Imagine the same advice being given to standup comedians: “Bits should be a medium size, not too long.” “Avoid long words and try not to alienate your audience”. What a snooze fest!
A good talk is a performance piece. It should be simultaneously entertaining and informative. You do that by using narrative, by connecting with the audience, and by being compelling (via emotion and showing your own pleasure to the audience). If the audience is so busy reading your slides that they don’t pay attention to you, you’ve failed as a speaker.
I’m going to take a big risk here. I challenge you to go watch any great talk online, in just about any field. Watch Steve jobs introduce the iPhone. Watch a standup comedian. Watch a tech demo. Or your favourite conference speech. Or any popular YouTuber. They will almost never be this kind of talk, with subheadings and the appropriate amount of “supportive graphics”.
These “rules” are well meaning, but mediocre. They might even be helpful for a lot of people. But you should aspire higher. Aim to give a great talk. Not just a talk that’s slightly less horrible than your peers.
I couldn't agree more. These "rules" are to help people avoid really really bad presentations. They shouldn't be viewed as an official way of making good presentations.
The "say what you're going to say, say it and then say what you said" rule is probably the worst offender here. It's meant to stop people missing out important context but very often it just leads to boring repetition.
Funny you should mention stand-up comedians because the best presentation advice I ever got came from a workshop my company arranged that was given by a standup comedian. His main message was to follow the "hero's tale" format, which you'd think doesn't apply to tech presentations, but you'd be surprised how often it actually does.
> * Ideally, a table of contents should be understandable by itself. In particular, it should be comprehensible before someone has heard your talk.
The typical agenda slide often is more than useless in my opinion.
There are cases where it is good - if you have a recording and discuss individual topics and thus can jump around (but then have time marks as well and jump options in the player), but 99% of agendas are useless and speakers waste a lot of time on them (1. Introduce the speaker 2. Introduce the problem 3. Show old solutions 4. Show the new solution 5. Summary)
A ToC slide should typically be avoided -- especially if you only show it once.
Advice I heard but don't know the source of: audiences tend to have a "stack" of about 7 items, possibly less. Only put stuff on the stack you are going to use.
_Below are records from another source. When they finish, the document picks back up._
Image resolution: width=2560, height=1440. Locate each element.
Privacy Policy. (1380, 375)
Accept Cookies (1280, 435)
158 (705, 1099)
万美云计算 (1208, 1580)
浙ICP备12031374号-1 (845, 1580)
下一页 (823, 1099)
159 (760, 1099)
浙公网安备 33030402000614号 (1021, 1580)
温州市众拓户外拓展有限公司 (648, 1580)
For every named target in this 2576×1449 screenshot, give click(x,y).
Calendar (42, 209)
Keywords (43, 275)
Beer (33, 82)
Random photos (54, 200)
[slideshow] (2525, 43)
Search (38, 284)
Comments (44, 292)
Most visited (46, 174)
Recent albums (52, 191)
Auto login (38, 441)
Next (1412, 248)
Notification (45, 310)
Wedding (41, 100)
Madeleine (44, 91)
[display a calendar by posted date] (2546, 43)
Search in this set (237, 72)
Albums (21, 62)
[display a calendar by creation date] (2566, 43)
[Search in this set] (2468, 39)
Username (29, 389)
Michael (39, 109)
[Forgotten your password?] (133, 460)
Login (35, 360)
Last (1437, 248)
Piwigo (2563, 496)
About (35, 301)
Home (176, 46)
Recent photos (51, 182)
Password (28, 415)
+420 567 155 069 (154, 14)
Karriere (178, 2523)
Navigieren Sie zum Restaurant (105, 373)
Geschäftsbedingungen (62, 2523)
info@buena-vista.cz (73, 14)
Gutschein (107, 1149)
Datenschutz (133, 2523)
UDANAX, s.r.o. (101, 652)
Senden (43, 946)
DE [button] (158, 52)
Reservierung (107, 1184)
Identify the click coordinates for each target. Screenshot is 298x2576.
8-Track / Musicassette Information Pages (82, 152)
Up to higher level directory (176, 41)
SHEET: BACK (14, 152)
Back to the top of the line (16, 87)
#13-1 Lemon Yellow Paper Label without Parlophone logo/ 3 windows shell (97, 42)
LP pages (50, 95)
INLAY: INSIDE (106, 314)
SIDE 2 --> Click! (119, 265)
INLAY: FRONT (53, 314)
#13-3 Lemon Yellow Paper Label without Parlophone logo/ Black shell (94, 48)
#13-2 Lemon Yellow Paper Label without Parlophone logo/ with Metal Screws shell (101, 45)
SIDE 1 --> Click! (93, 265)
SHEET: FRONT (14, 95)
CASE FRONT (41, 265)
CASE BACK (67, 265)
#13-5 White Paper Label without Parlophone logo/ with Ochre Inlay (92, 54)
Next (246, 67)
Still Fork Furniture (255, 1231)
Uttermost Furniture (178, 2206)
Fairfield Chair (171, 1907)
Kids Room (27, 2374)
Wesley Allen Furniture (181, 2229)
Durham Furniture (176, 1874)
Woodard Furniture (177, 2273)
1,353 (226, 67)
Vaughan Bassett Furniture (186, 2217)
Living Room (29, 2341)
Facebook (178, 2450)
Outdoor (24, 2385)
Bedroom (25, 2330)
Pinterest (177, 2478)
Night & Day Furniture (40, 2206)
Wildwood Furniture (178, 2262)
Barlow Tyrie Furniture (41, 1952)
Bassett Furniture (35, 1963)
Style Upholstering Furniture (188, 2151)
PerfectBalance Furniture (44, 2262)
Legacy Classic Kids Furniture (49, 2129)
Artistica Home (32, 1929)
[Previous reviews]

A linear story fits well with this advice. A ToC breaks linearity and tries to push all of its items onto the stack, without any payoff. Within 2 slides, the audience has forgotten your ToC slide, since there's no point to keeping it on the stack. Best case, there's some minor payoff -- but almost never worth the cost of saturating the stack. Most often, it is an unnecessary crutch. So unless it is mandatory (could be for students), just make your presentation's narrative flow logically instead.